- _Element lookup records_
--- START ---

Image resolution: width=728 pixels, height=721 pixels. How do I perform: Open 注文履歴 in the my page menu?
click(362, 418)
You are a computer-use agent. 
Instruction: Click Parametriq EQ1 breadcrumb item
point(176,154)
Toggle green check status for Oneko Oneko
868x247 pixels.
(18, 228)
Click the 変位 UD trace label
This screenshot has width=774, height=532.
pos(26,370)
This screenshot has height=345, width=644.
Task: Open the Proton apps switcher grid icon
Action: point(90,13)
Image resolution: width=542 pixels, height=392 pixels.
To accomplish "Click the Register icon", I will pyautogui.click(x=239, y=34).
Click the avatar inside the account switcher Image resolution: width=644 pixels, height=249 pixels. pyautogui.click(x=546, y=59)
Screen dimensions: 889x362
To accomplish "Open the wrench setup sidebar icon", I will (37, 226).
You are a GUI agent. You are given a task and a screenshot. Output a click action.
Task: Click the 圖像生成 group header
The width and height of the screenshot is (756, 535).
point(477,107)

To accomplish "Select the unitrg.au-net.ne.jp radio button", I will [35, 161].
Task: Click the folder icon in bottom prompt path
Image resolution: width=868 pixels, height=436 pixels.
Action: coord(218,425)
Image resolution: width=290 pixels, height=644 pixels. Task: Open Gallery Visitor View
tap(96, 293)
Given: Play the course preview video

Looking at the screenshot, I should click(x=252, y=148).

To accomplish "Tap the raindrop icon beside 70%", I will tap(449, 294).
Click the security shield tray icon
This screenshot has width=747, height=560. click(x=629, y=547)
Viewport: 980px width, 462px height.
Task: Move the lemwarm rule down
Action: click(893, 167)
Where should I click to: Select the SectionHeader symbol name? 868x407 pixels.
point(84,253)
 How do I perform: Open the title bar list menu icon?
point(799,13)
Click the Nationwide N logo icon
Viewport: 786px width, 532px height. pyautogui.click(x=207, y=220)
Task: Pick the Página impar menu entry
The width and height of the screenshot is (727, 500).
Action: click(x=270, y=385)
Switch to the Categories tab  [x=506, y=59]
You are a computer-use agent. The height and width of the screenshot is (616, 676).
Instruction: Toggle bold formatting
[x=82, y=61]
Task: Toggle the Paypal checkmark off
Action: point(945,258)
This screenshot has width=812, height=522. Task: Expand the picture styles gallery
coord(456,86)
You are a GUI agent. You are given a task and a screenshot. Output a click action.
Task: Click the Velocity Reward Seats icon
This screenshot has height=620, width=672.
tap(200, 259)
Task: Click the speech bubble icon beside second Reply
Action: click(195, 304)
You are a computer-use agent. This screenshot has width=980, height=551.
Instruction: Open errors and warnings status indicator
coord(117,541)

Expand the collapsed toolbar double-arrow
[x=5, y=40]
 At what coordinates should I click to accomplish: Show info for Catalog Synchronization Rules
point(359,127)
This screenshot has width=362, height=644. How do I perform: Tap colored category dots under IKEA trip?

--- END ---

Quote every row above word for word, keeping each line as it stands.

Image resolution: width=728 pixels, height=721 pixels. How do I perform: Open 注文履歴 in the my page menu?
click(362, 418)
You are a computer-use agent. 
Instruction: Click Parametriq EQ1 breadcrumb item
point(176,154)
Toggle green check status for Oneko Oneko
868x247 pixels.
(18, 228)
Click the 変位 UD trace label
This screenshot has width=774, height=532.
pos(26,370)
This screenshot has height=345, width=644.
Task: Open the Proton apps switcher grid icon
Action: point(90,13)
Image resolution: width=542 pixels, height=392 pixels.
To accomplish "Click the Register icon", I will pyautogui.click(x=239, y=34).
Click the avatar inside the account switcher Image resolution: width=644 pixels, height=249 pixels. pyautogui.click(x=546, y=59)
Screen dimensions: 889x362
To accomplish "Open the wrench setup sidebar icon", I will (37, 226).
You are a GUI agent. You are given a task and a screenshot. Output a click action.
Task: Click the 圖像生成 group header
The width and height of the screenshot is (756, 535).
point(477,107)

To accomplish "Select the unitrg.au-net.ne.jp radio button", I will [35, 161].
Task: Click the folder icon in bottom prompt path
Image resolution: width=868 pixels, height=436 pixels.
Action: coord(218,425)
Image resolution: width=290 pixels, height=644 pixels. Task: Open Gallery Visitor View
tap(96, 293)
Given: Play the course preview video

Looking at the screenshot, I should click(x=252, y=148).

To accomplish "Tap the raindrop icon beside 70%", I will tap(449, 294).
Click the security shield tray icon
This screenshot has width=747, height=560. click(x=629, y=547)
Viewport: 980px width, 462px height.
Task: Move the lemwarm rule down
Action: click(893, 167)
Where should I click to: Select the SectionHeader symbol name? 868x407 pixels.
point(84,253)
 How do I perform: Open the title bar list menu icon?
point(799,13)
Click the Nationwide N logo icon
Viewport: 786px width, 532px height. pyautogui.click(x=207, y=220)
Task: Pick the Página impar menu entry
The width and height of the screenshot is (727, 500).
Action: click(x=270, y=385)
Switch to the Categories tab  [x=506, y=59]
You are a computer-use agent. The height and width of the screenshot is (616, 676).
Instruction: Toggle bold formatting
[x=82, y=61]
Task: Toggle the Paypal checkmark off
Action: point(945,258)
This screenshot has width=812, height=522. Task: Expand the picture styles gallery
coord(456,86)
You are a GUI agent. You are given a task and a screenshot. Output a click action.
Task: Click the Velocity Reward Seats icon
This screenshot has height=620, width=672.
tap(200, 259)
Task: Click the speech bubble icon beside second Reply
Action: click(195, 304)
You are a computer-use agent. This screenshot has width=980, height=551.
Instruction: Open errors and warnings status indicator
coord(117,541)

Expand the collapsed toolbar double-arrow
[x=5, y=40]
 At what coordinates should I click to accomplish: Show info for Catalog Synchronization Rules
point(359,127)
This screenshot has width=362, height=644. How do I perform: Tap colored category dots under IKEA trip?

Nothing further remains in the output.